__EXERCISE REQUIREMENTS__.
Starting at the line that contains "Given: Click the UnGroup icon", transcribe every remaining line of the entries exactly, including the last one.

Segment Start: DATA TO USE

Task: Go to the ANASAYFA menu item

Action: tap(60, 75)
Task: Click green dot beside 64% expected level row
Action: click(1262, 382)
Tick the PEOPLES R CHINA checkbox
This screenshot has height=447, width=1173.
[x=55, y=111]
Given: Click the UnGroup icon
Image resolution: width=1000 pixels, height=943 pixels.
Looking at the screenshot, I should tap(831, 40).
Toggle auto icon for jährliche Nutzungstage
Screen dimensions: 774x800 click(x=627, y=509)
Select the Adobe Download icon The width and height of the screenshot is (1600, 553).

Segment End: DATA TO USE

__RESPONSE FOR THIS EXERCISE__.
Given: Click the UnGroup icon
Image resolution: width=1000 pixels, height=943 pixels.
Looking at the screenshot, I should tap(831, 40).
Toggle auto icon for jährliche Nutzungstage
Screen dimensions: 774x800 click(x=627, y=509)
Select the Adobe Download icon The width and height of the screenshot is (1600, 553).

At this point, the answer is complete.